Collected data:
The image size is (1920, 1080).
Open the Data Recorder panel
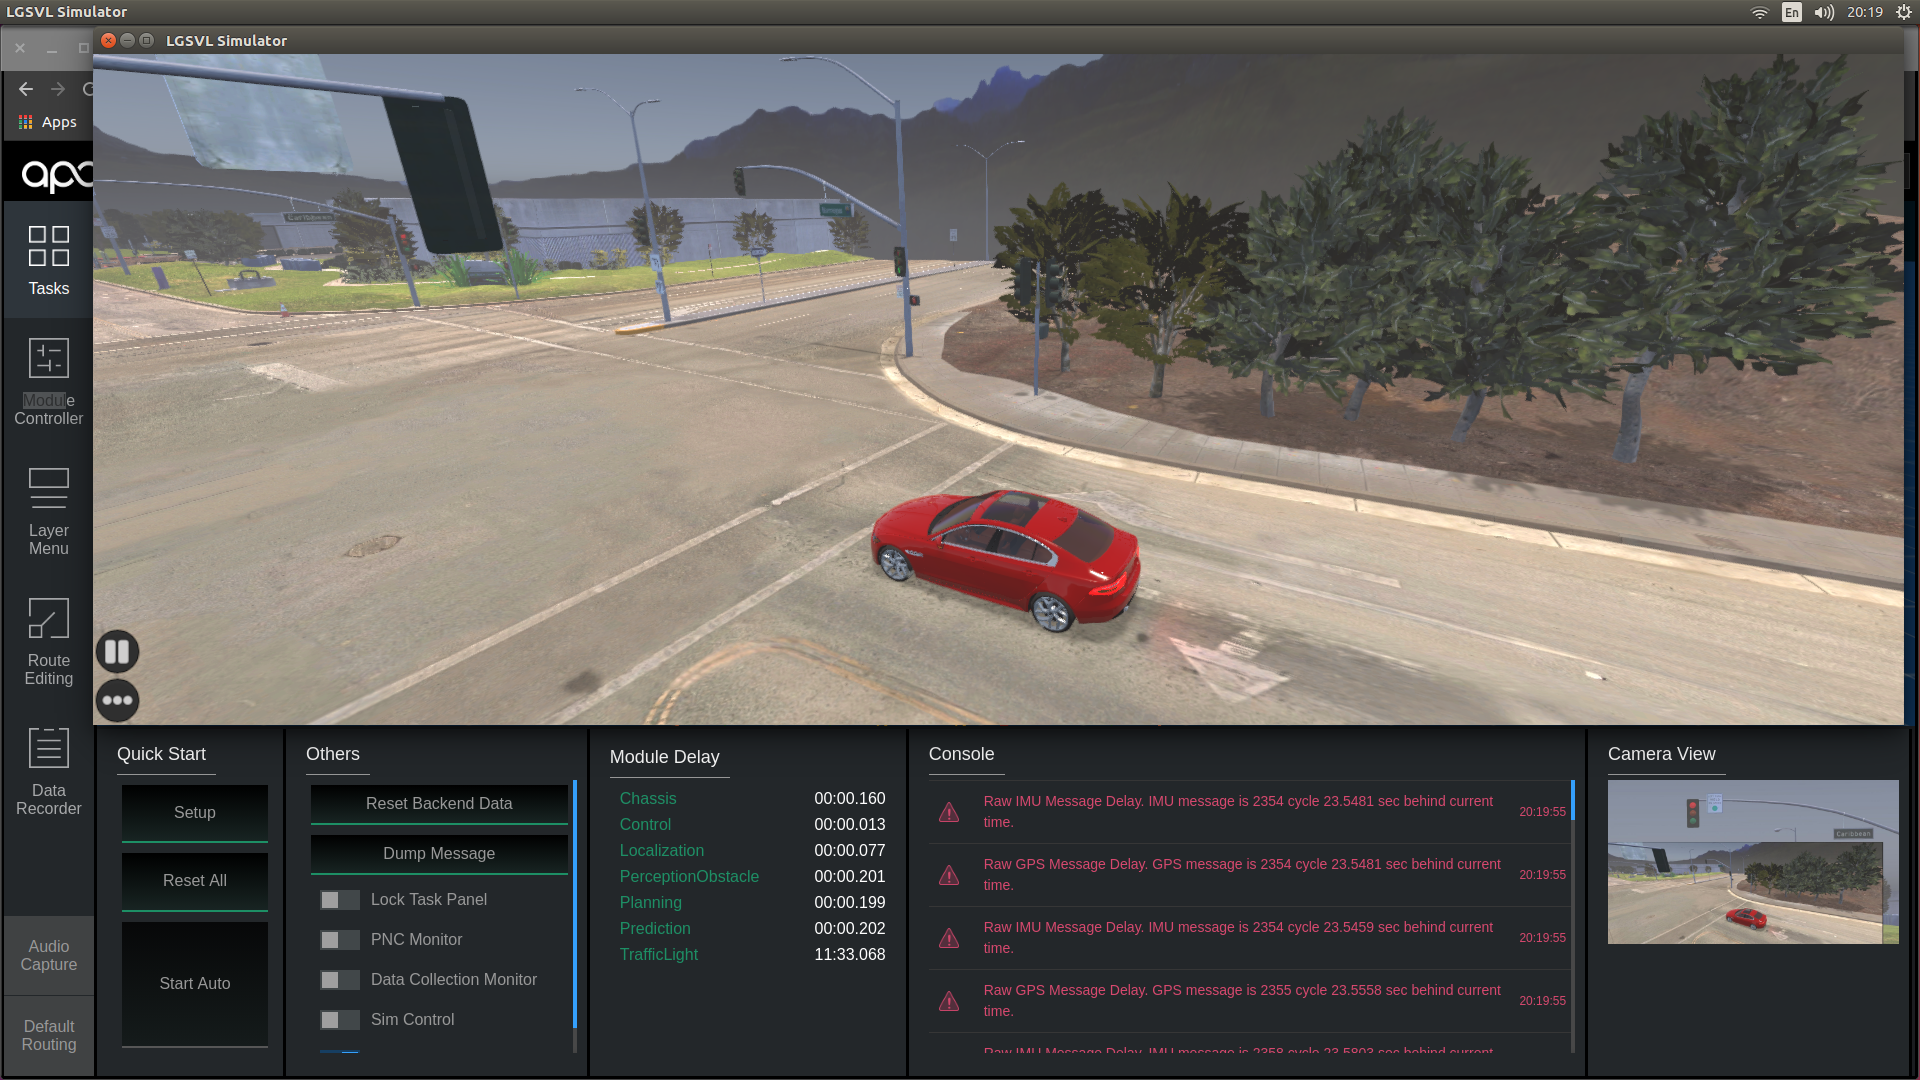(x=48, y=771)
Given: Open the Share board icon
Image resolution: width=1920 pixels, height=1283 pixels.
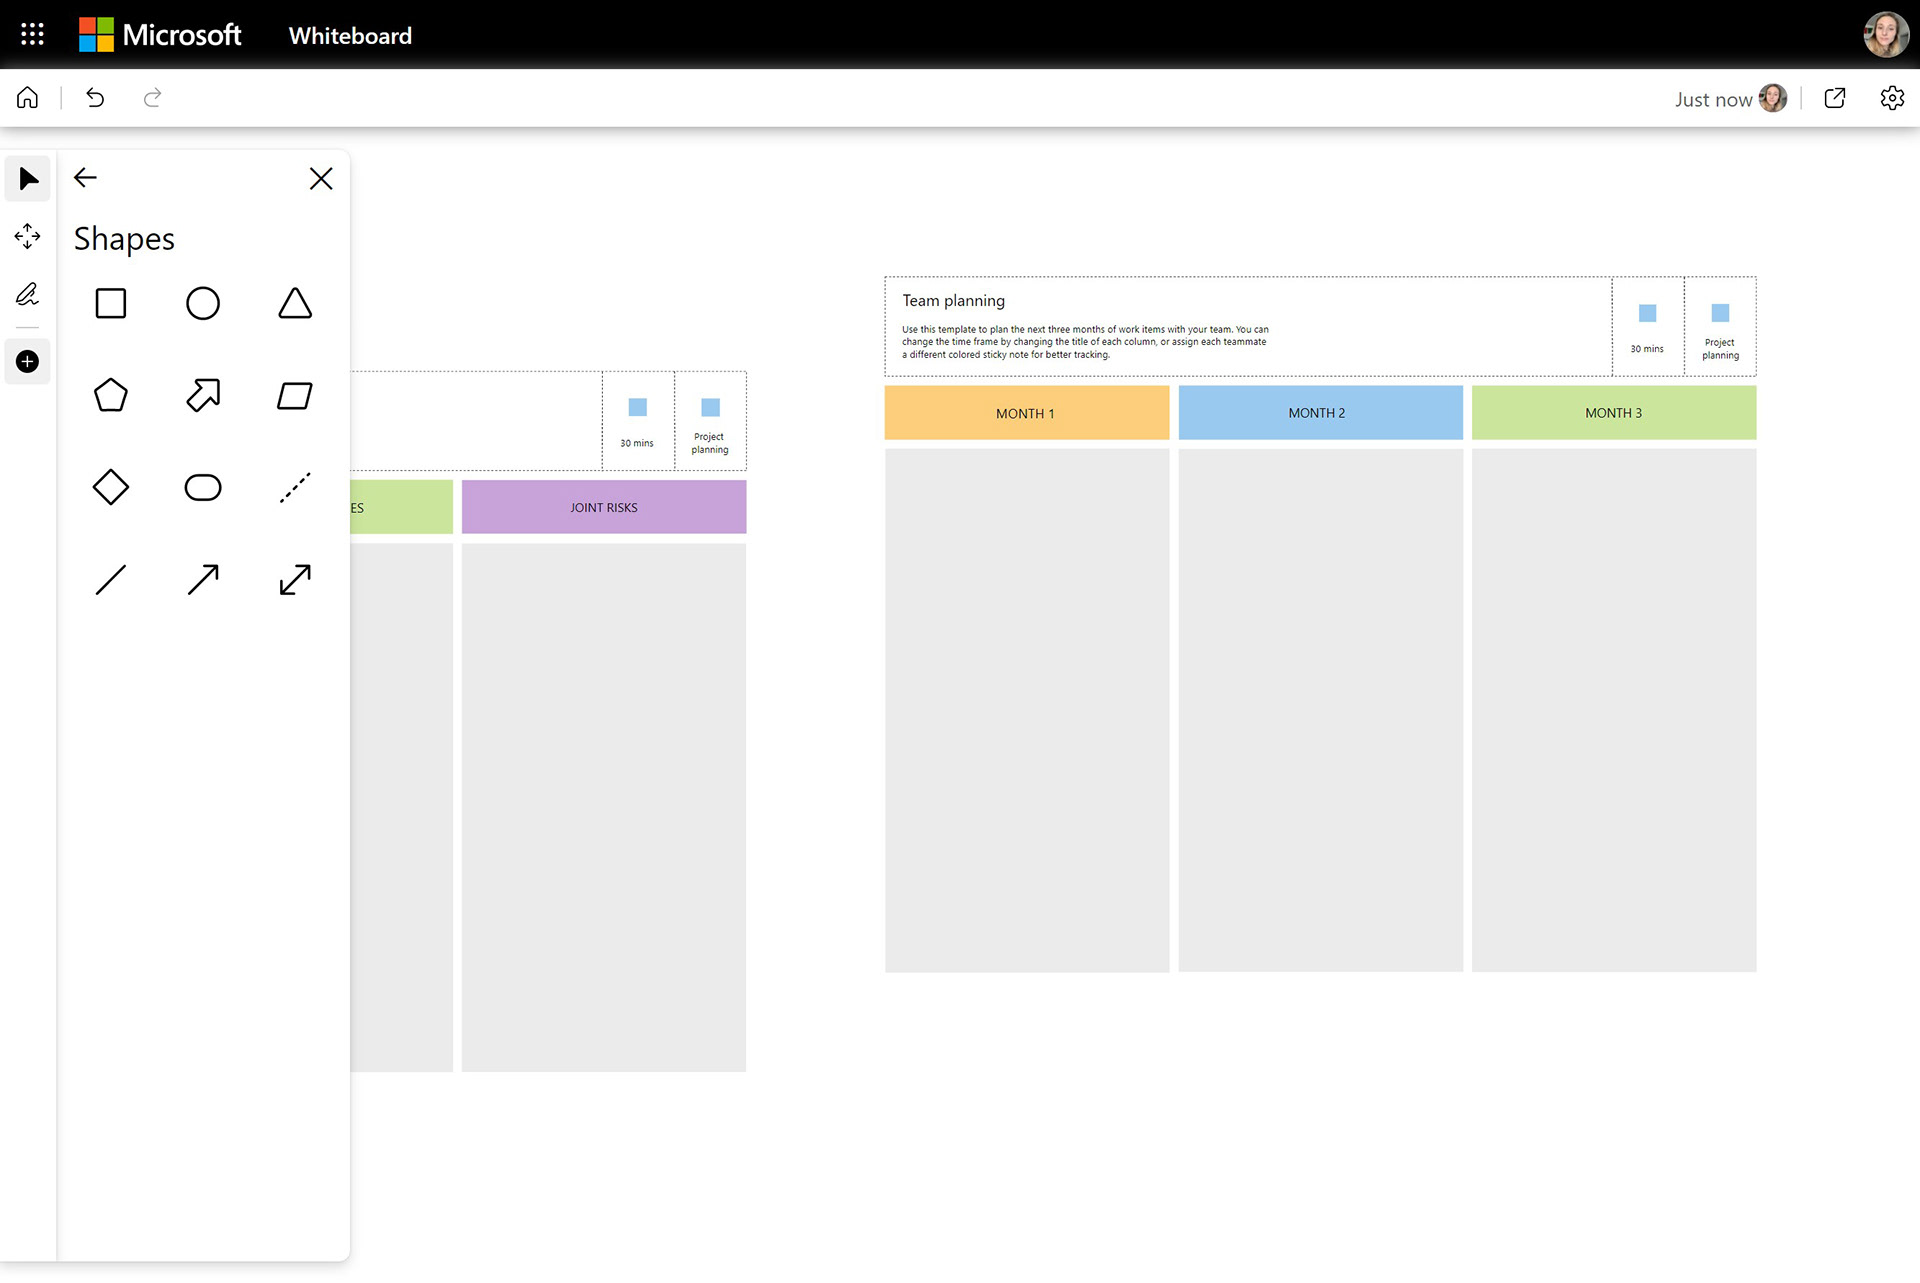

Task:
Reproduce the lines from the one with "Given: Open the Share board icon" through the end of the data, keeping both end lines, adding nothing, and dropping any pictures.

Reply:
Given: Open the Share board icon
Image resolution: width=1920 pixels, height=1283 pixels.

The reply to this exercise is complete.